The reason problem 6 is divided into four parts is partly because the proof for the erasure channel is a bit different from that for the $BSC_p$ that we did in the class. The four parts in some sense are the four main steps in the proof and in this problem you are supposed to prove each of these steps in sequence.

Q7) Yes, $\alpha$ is an element in $\mathbb{F}_q$ (but is not the zero element). Also $\alpha^i$ is $\alpha$ “multiplied” with itself $i$ times. The multiplication here is not just “normal” multiplication (say on reals or integers). We defined how multiplication is defined for finite fields in lecture 5 earlier in the semester. Unfortunately, the final polished notes are not up yet.
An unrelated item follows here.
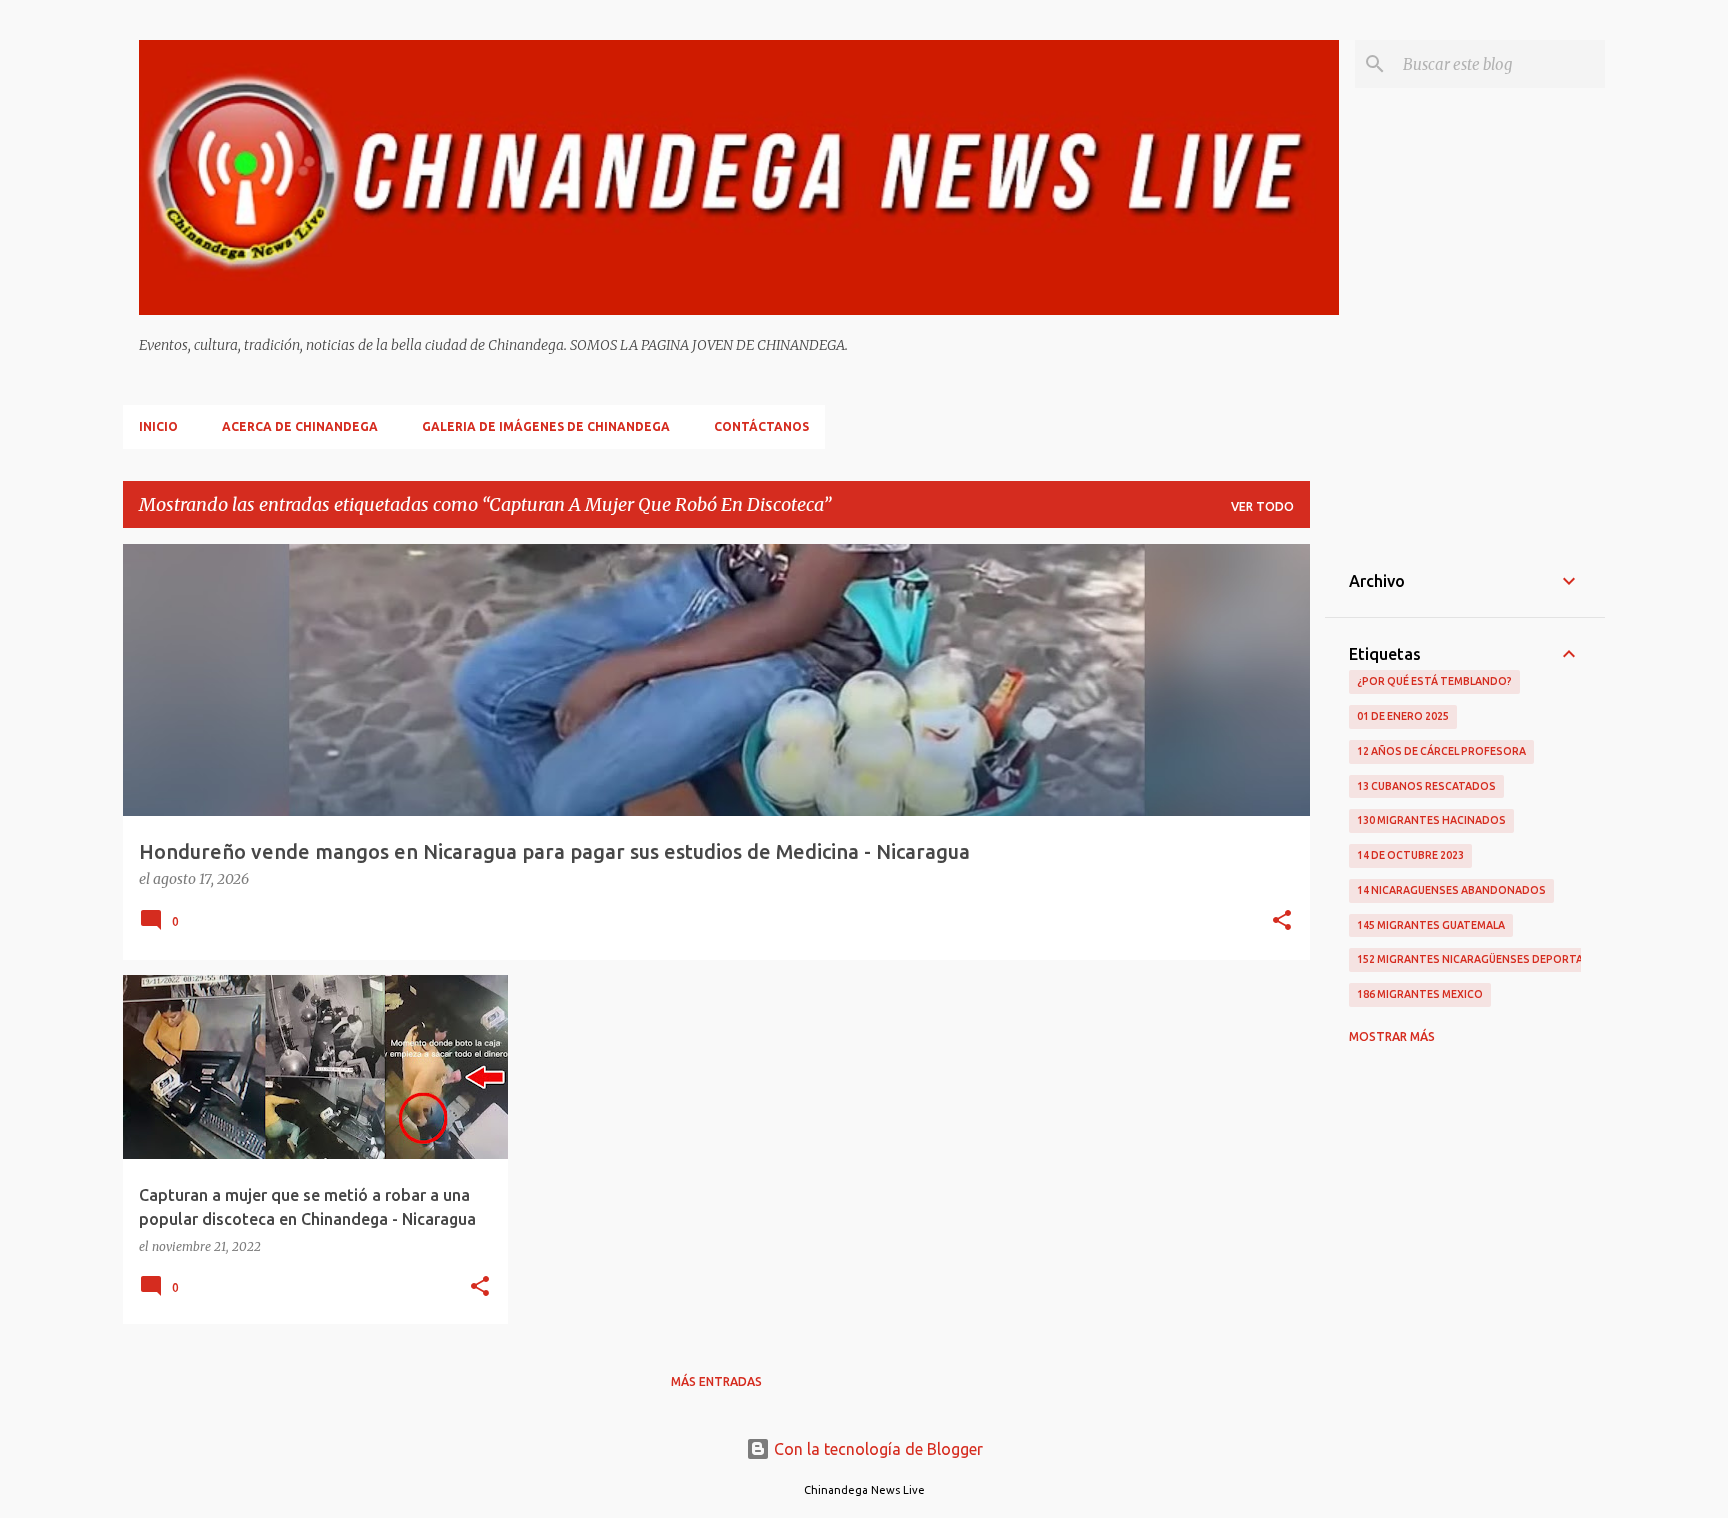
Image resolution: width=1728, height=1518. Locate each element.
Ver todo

In short when $q=p$ is a prime, then the elements in the field are $\{0,1,\dots,p-1\}$ and the “addition” and “multiplication” are the “usual” addition and multiplication but modulo $p$. When $q=p^s$ is a prime power, then the elements of $\mathbb{F}_q$ are polynomials of degree $s-1$ over $\mathbb{F}_p$ and the addition and multiplication are polynomial addition and multiplication modulo an irreducible polynomial of degree $s$.

If you are not that comfortable with general finite fields, to get some intuition going I encourage you to think about the case when $q$ is a prime number.